▶ _EXTRAIT FOURNI_:

────

Les oiseaux ont-ils besoin de leur odorat? Il a longtemps été pris pour acquis que leurs yeux suffisaient largement à trouver leur nourriture — en plus d’une capacité, pour certaines espèces, à détecter le champ magnétique terrestre pour s’orienter. Mais des études récentes remettent en doute cette idée.
Passant en revue une partie des génomes d’oiseaux qui ont été décodés ces dernières années, deux biologistes américains ont publié le 28 juin une étude identifiant plusieurs nouveaux gènes associés à des récepteurs olfactifs jusqu’ici inconnus, et présents chez des espèces allant du poulet à l’émeu en passant par les pipridés. Qu’on retrouve les mêmes gènes chez des oiseaux aussi différents pourrait suggérer que l’origine de ces récepteurs remonte à un lointain ancêtre commun.
Par ailleurs, une étude plus modeste a démontré que la cigogne reconnaissait l’odeur de l’herbe fraîchement coupée —un atout, si vous êtes un oiseau qui recherche des vers. Les chercheurs ont observé un groupe de 70 cigognes à partir d’un petit avion volant en cercle pendant un printemps et un été. Répandre trois substances chimiques expulsées par de l’herbe fraîchement coupée au-dessus de champs qui n’avaient pas été coupés, a eu le même effet d’attirer les cigognes, ont-ils écrit le 18 juin dans la revue Scientific Reports.
La journaliste Elizabeth Pennisi rappelle dans la revue Science que le « dogme » des oiseaux qui n’ont pas d’odorat, ou en ont un qu’ils n’utilisent pas, remonte à 200 ans: le célèbre naturaliste américain John Audubon avait caché un corps de porc en décomposition, afin de voir s’il attirerait l’attention des vautours. Comme ceux-ci avaient volé au-dessus sans tenter de s’en approcher, il en avait déduit que seule leur vision était importante pour trouver leur nourriture. Et bien qu’on ait accumulé, depuis, beaucoup d’exemples comme quoi les oiseaux de proie utilisent bel et bien leur odorat, l’idée qu’ils l’utilisent peu, ou qu’il soit facultatif, est restée.
La génétique apportera sans doute beaucoup d’autres éléments de réponse, parce que c’est dès 2008 que d’autres chercheurs avaient en fait commencé à identifier des gènes de l’olfaction chez une dizaine d’espèces d’oiseaux, qui étaient toujours fonctionnels —au contraire de certains des nôtres. Le progrès des technologies de séquençage et l’accumulation des données depuis 2008 réservent peut-être d’autres surprises.

────

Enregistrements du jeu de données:
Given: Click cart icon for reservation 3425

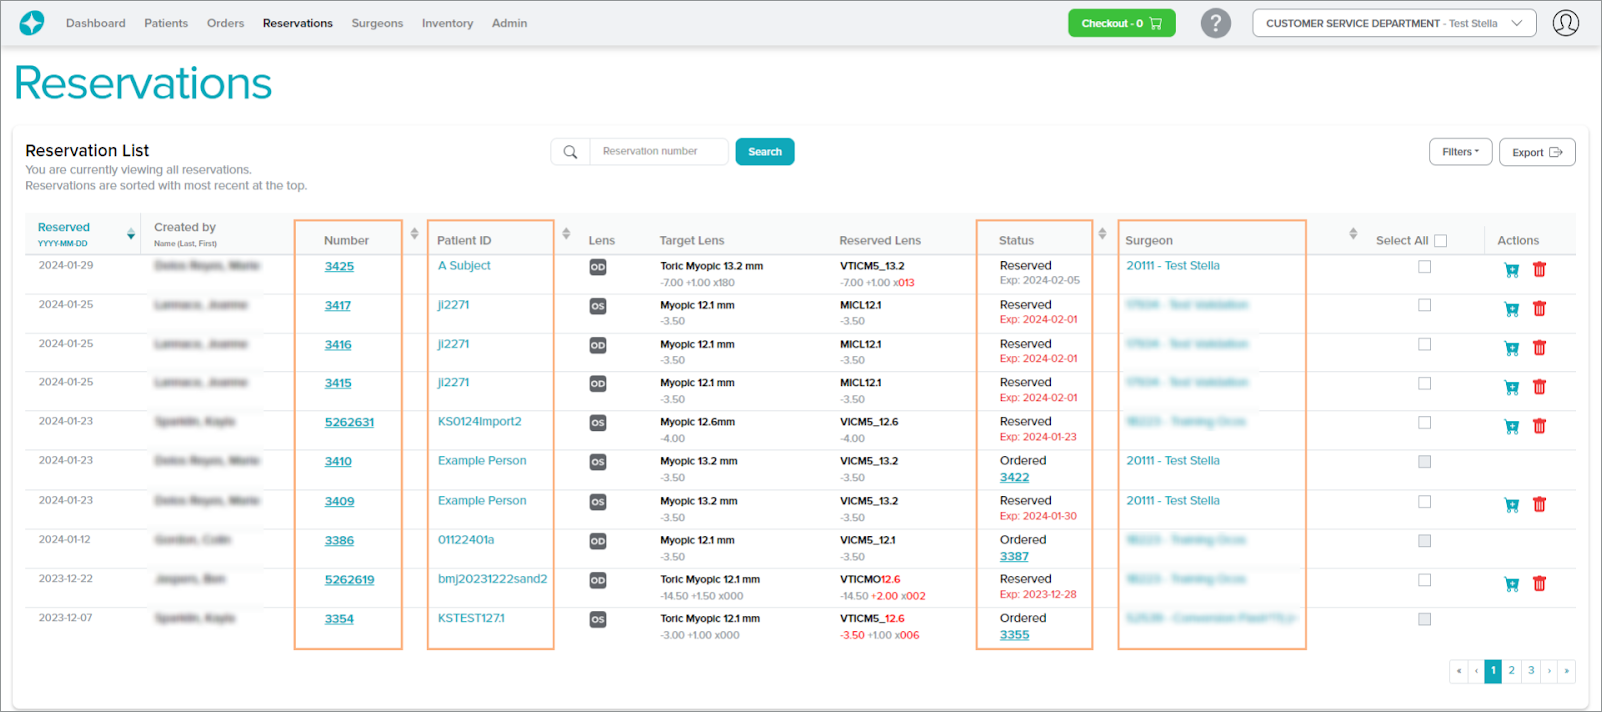Looking at the screenshot, I should [x=1511, y=270].
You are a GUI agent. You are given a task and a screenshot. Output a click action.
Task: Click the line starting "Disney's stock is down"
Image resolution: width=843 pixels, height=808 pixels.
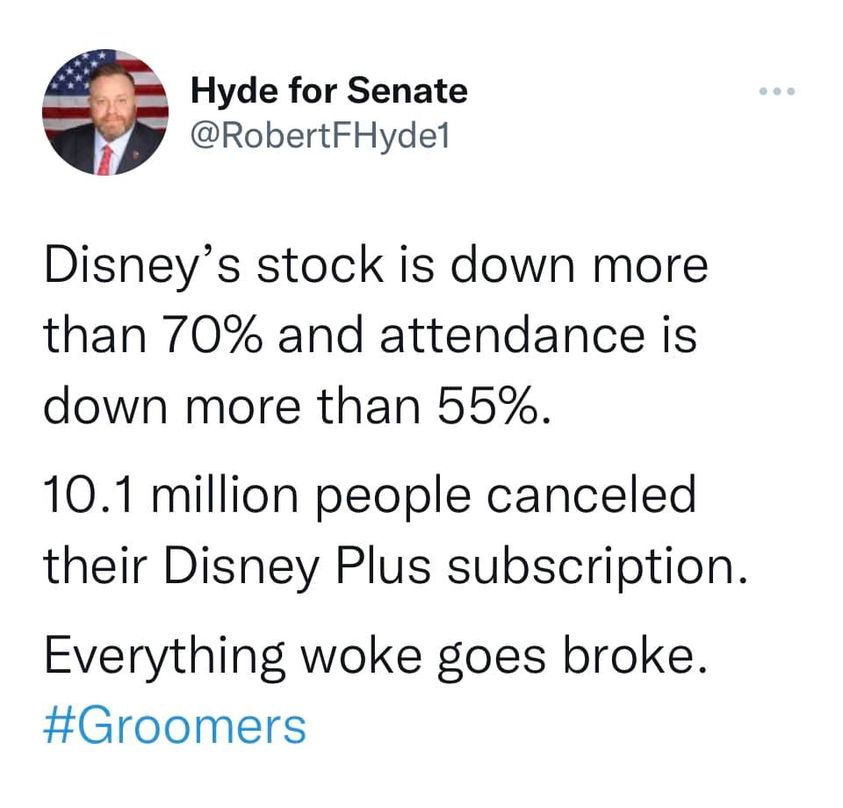coord(376,268)
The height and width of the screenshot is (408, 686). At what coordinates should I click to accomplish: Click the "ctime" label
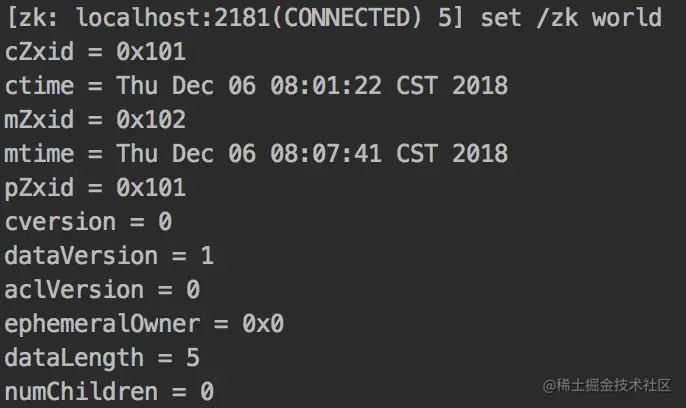pos(40,85)
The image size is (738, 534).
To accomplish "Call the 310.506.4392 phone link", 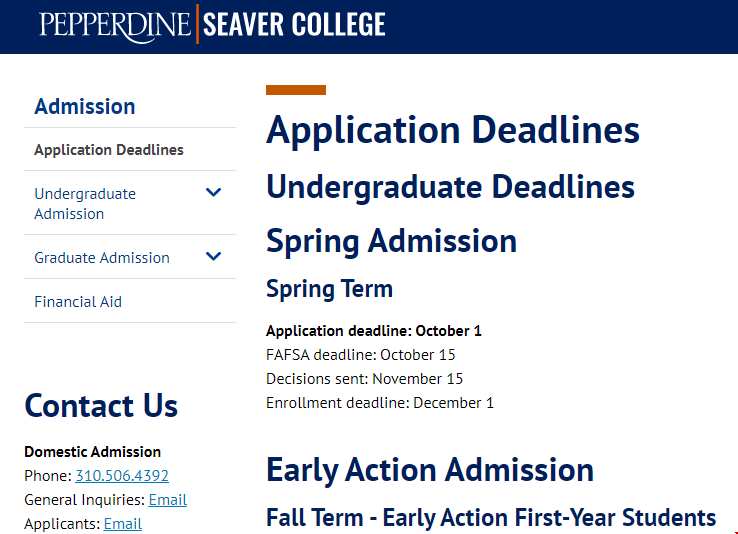I will click(x=122, y=476).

────

Résumez en deux phrases le texte sur l'odorat des oiseaux. Les items n'ont aucun lien avec le texte.

▶ _RÉSULTAT DE L'EXERCICE_: L'idée que la vue suffit aux oiseaux pour trouver leur nourriture remonte à une expérience de John Audubon il y a 200 ans, mais des études récentes la remettent en doute. Deux biologistes américains ont identifié de nouveaux gènes de récepteurs olfactifs chez des espèces très différentes, et une autre étude a montré que les cigognes reconnaissent l'odeur de l'herbe fraîchement coupée.